··· DATA

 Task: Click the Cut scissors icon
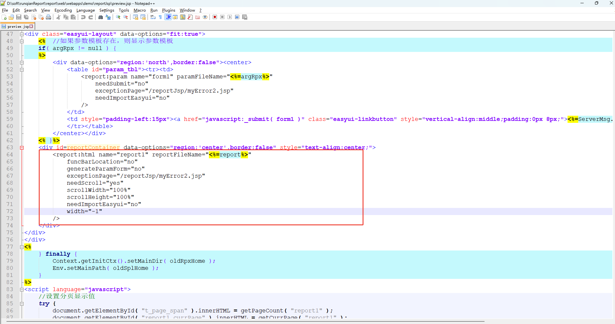point(58,17)
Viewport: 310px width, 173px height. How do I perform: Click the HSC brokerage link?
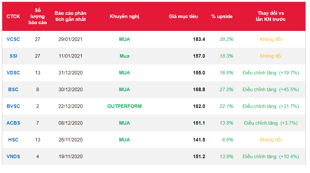[x=13, y=140]
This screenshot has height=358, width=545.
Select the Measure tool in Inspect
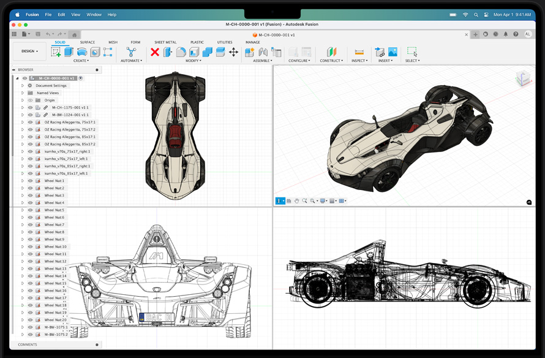(x=359, y=51)
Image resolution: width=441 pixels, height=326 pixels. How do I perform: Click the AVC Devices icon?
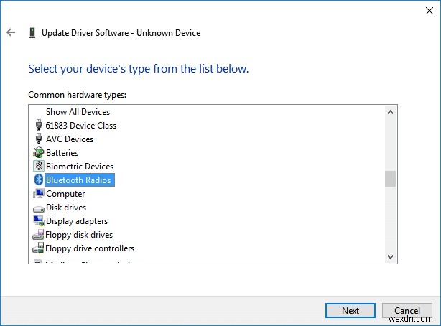click(x=39, y=139)
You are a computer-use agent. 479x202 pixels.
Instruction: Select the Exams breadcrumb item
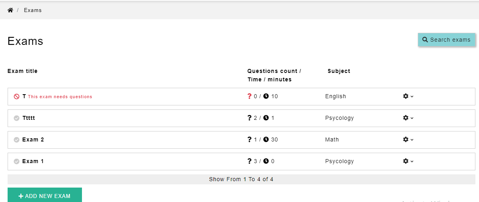coord(33,10)
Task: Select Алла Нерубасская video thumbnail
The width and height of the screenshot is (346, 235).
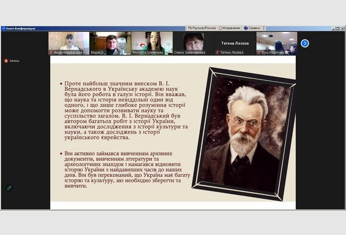Action: (x=69, y=43)
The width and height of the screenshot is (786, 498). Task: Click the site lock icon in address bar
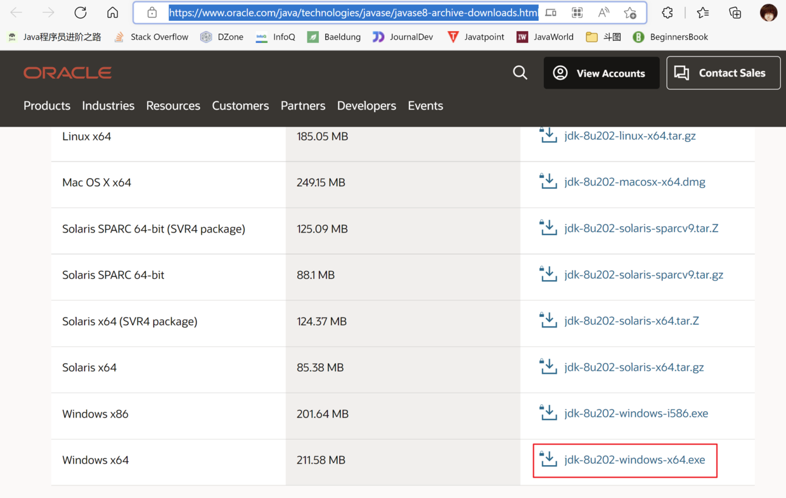tap(152, 13)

······

From the first line to the last, write out the data exactly, omitting any pictures.

> FINISHED TASK
 Task: Click the Cut scissors icon
point(58,17)
Viewport: 310px width, 173px height. How do I perform: Click the HSC brokerage link?
[x=13, y=140]
This screenshot has height=358, width=545.
Select the Measure tool in Inspect
(x=359, y=51)
Image resolution: width=441 pixels, height=326 pixels. How do I perform: Click the AVC Devices icon?
click(x=39, y=139)
You are a computer-use agent. 479x202 pixels.
Instruction: Select the Exams breadcrumb item
coord(33,10)
Task: Select Алла Нерубасская video thumbnail
The width and height of the screenshot is (346, 235).
Action: (x=69, y=43)
The width and height of the screenshot is (786, 498). Task: Click the site lock icon in address bar
tap(152, 13)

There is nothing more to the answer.